This means spooled batches are retried on the next startup or shutdown cycle, providing eventual delivery guarantees.

Error Handling and Status Codes

Response Handling

The emitter considers any HTTP status code outside the 2xx range as a failure:

Status CodeBehavior
200-299Success, batch accepted
4xxRetried (within the 30s backoff window)
5xxRetried (within the 30s backoff window)
Connection errorRetried (within the 30s backoff window)
All retries exhaustedBatch spooled to disk

Logging

Failed deliveries are logged at WARN level with the error details:

WARN  ingest failed, spooling  {"err": "bad status: 503"}

Spool file creation errors are logged at ERROR level.

Example curl Commands

Submit a Batch Manually

bash
curl -X POST https://ingest.example.com/v1/batch \
  -H "Content-Type: application/json" \
  -d '{
    "probe_id": "manual-test",
    "run_id": "test-run-001",
    "nodes_domain": [
      {"host": "example.com", "apex": "example.com", "first_seen": "2024-01-15T10:30:00Z", "last_seen": "2024-01-15T10:30:00Z"}
    ],
    "nodes_ip": [
      {"ip": "93.184.216.34", "first_seen": "2024-01-15T10:30:00Z", "last_seen": "2024-01-15T10:30:00Z"}
    ],
    "nodes_cert": [],
    "edges": [
      {"type": "RESOLVES_TO", "source": "example.com", "target": "93.184.216.34", "observed_at": "2024-01-15T10:30:00Z", "probe_id": "manual-test", "run_id": "test-run-001"}
    ]
  }'

Submit with mTLS

bash
curl -X POST https://ingest.example.com/v1/batch \
  --cert /etc/spyder/client.crt \
  --key /etc/spyder/client.key \
  --cacert /etc/spyder/ca-bundle.crt \
  -H "Content-Type: application/json" \
  -d @batch.json

Replay a Spooled Batch

bash
# Resend a spooled batch file
curl -X POST https://ingest.example.com/v1/batch \
  -H "Content-Type: application/json" \
  -d @/var/spool/spyder/20240115T103045.123456789.json

Inspect Spool Contents

bash
# List spooled files
ls -la /var/spool/spyder/

# View a spooled batch
cat /var/spool/spyder/20240115T103045.123456789.json | jq .

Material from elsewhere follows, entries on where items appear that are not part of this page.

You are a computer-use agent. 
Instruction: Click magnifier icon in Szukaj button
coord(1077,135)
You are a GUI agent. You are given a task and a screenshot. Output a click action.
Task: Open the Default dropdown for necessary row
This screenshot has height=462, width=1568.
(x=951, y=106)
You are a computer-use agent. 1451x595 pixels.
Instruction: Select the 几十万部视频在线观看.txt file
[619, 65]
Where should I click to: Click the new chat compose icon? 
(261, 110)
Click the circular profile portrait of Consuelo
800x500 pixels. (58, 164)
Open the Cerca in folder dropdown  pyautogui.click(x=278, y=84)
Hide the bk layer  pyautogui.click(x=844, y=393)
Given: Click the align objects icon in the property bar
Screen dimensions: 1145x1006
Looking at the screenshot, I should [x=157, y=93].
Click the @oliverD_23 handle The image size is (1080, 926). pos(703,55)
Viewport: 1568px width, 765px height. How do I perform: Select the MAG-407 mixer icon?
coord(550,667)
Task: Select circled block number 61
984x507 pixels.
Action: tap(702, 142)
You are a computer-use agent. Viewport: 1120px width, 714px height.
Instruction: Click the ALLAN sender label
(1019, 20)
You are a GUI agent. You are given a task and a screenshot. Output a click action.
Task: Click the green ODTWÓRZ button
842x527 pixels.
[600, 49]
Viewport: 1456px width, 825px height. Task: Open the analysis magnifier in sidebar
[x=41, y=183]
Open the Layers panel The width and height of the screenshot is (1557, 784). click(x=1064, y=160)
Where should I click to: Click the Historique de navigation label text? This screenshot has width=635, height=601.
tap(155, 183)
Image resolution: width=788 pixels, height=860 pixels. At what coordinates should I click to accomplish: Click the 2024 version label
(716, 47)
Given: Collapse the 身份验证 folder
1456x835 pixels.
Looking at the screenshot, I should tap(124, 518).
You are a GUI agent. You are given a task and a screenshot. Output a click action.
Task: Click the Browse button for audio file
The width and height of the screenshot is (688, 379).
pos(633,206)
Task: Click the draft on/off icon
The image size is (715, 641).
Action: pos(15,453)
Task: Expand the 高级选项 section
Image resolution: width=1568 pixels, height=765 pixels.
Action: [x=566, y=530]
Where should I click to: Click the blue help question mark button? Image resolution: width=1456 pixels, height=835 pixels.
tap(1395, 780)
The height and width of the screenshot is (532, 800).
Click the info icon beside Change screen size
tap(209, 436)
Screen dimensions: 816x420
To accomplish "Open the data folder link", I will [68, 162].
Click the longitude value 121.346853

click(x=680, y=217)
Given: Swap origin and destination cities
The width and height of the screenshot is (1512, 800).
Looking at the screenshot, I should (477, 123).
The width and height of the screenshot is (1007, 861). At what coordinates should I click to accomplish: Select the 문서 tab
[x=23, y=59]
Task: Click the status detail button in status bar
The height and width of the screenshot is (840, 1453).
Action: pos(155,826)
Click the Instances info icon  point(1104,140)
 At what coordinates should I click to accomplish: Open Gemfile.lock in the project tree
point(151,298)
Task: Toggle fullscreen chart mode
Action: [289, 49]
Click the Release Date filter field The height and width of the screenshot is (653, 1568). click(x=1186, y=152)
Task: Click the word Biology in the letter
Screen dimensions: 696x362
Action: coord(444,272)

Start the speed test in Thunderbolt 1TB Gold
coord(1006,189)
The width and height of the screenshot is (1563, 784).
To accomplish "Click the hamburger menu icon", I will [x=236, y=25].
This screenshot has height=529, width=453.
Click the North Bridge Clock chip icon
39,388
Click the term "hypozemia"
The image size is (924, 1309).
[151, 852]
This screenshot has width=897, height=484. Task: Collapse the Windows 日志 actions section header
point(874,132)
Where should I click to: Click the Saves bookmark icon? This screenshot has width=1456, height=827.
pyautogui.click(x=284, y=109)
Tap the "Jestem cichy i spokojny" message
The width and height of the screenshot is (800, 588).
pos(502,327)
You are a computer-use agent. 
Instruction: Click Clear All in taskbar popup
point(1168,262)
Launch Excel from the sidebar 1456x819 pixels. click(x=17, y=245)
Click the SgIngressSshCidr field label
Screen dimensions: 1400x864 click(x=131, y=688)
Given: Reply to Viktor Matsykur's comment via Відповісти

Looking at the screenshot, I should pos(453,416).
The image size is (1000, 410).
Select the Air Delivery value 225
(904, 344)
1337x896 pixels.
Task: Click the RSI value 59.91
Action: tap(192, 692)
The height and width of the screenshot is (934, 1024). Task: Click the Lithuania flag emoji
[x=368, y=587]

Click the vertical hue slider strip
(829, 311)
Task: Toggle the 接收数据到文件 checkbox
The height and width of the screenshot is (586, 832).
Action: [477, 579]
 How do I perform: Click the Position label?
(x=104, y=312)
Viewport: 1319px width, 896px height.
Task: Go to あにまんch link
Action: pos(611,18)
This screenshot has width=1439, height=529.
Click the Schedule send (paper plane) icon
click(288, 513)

# Count edges in a spooled batch
cat /var/spool/spyder/20240115T103045.123456789.json | jq '.edges | length'

Stdout Mode

When no -ingest URL is provided, the emitter writes each flushed batch as a single JSON line to stdout. This is useful for piping into other tools or for local development:

bash
# Pipe to jq for pretty-printing
./bin/spyder -domains=domains.txt | jq .

# Write batches to a file
./bin/spyder -domains=domains.txt > output.json

# Stream to another process
./bin/spyder -domains=domains.txt | my-ingestion-tool --stdin

Configuration Reference

FlagConfig KeyDefaultDescription
-ingestingest"" (stdout)Ingestion endpoint URL
-batch_max_edgesbatch_max_edges10000Max edges before flush
-batch_flush_secbatch_flush_sec2Seconds between time-based flushes
-spool_dirspool_dirspoolDirectory for failed batch files
-mtls_certmtls_cert""Client certificate path (PEM)
-mtls_keymtls_key""Client private key path (PEM)
-mtls_camtls_ca""CA bundle path (PEM)
-probeprobelocal-1Probe identifier in batch metadata
-runrunrun-{timestamp}Run identifier in batch metadata